Politics – I love listening to debates about one thing or another but it needs to stop there. I am a part of His kingdom and shall remain that way. Therefore, it only stands to reason that I shouldn't get caught up in the way man rules man rather I should be observant to my Father's voice and go where he is. Keeping my foot in politics will only allow me to have a conversation with fifty percent of the people that I meet and will blur my perception of the others.

Money – Be it luck or skill, the money or success I have or had wasn't even mine to begin with. I have struggled financially for over 4 years and I have been happier than ever. I have learned valuable lessons when it comes to jobs and such through my struggling. I have learned to be happy in good times and bad. Prosperous times and poor, Father is still with me regardless of how much I make. I no longer doubt Him when trials come my way – the word faith doesn't fit here – trust fits better. To God be the glory in everything not just the stuff that benefits me.

I'll never forget that conversation that I had with Greg Hubbard at our cabin. The conversation didn't particularly change my life, but it was a foreshadow of things to come. I praise Father for the relationship I have with Greg and I am very proud to know him.

Sunday, June 25, 2006

Dammmit!!!

I can't remember what I was going to blog about.

On a side note, drewcohomes.com is under construction. Cool.

Sunday, May 28, 2006

I'll blog when I'm busy.

I have had a bunch of time off to spend with my family and am enjoying it ever so. Oddly enough, I haven't had much in the way of blogs. I have been reading Romans (Message) on my Love Sac (Father's day gift – it's a super sac with shagadelic black fur – does it make you horny baby?) and have been having a blast doing so. It is so beautiful to be able to reread the books you once practically memorized in vain and now is an eloquent statement of love. Every chapter turned is one of new discovery. I bought “The Saving Life of Christ” by Major Ean Thomas and have had a desperate time to turn a page. He is very fond of the King James version and I am not. I cannot follow it as the language seems to vague to see his point and I also think he wants to write like Paul.

I saw X men three. I'll tell you this, if I wanted to see a drama, I'd rewatch “Into the Shadow lands”. For the love of all action heroes, I needed to take some Prozack after leaving the theater.

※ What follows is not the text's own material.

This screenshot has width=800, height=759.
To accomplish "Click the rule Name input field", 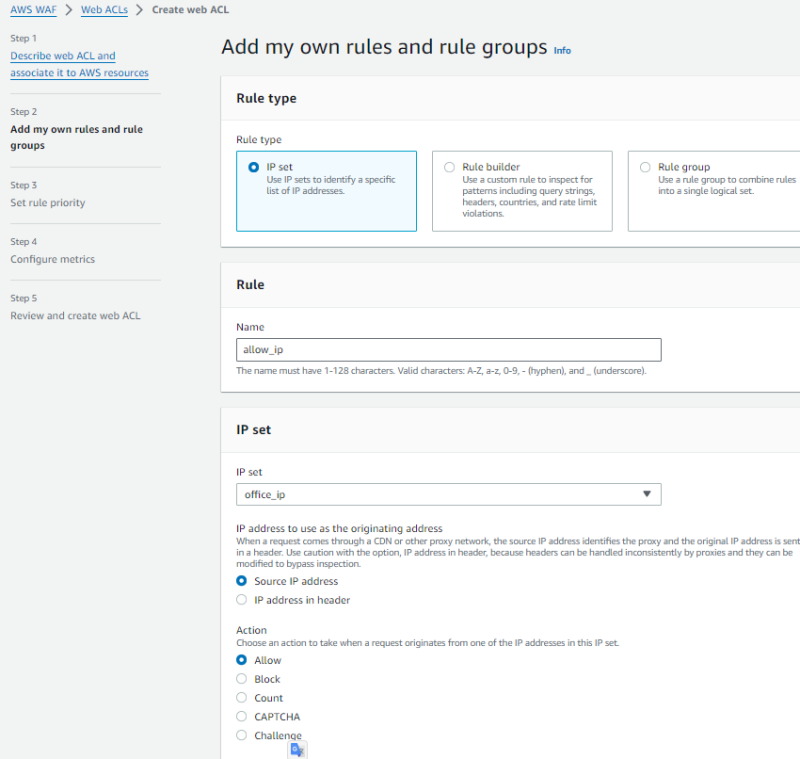I will [x=448, y=349].
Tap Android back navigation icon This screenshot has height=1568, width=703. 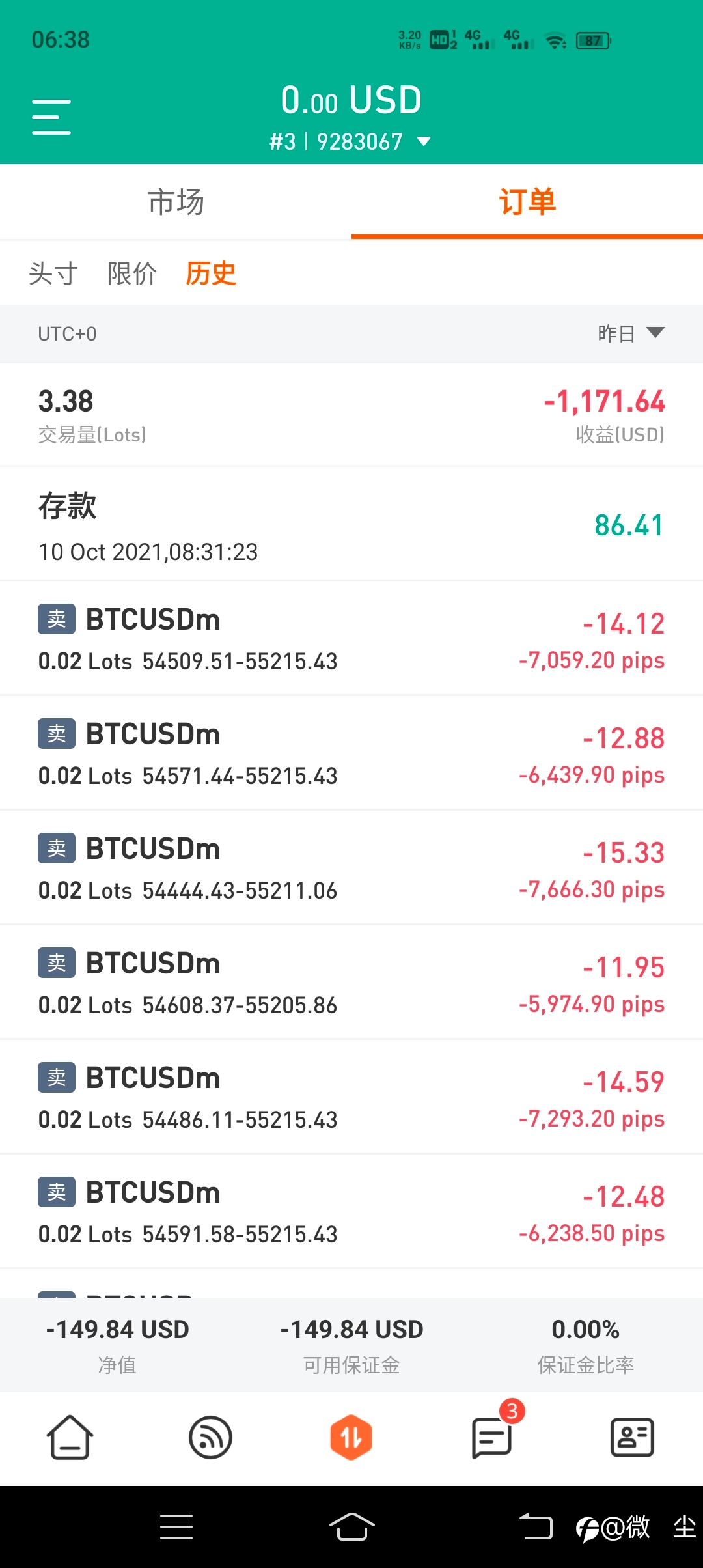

I'm also waiting for my contractor's license to come so I can proceed with my houses. I moved here to build two houses a year and now I am looking at a total of four. Perhaps it wont be as bad as I think. So far I am enjoying the simple life and a very beautiful wife.

Tuesday, May 02, 2006

"In religion and politics, people's beliefs and convictions are in almost every case gotten at second hand, and without examination." - Mark Twain

Sunday, April 30, 2006

Shancho, when you are a man, sometimes you wear streachy pants....in your room...for fun.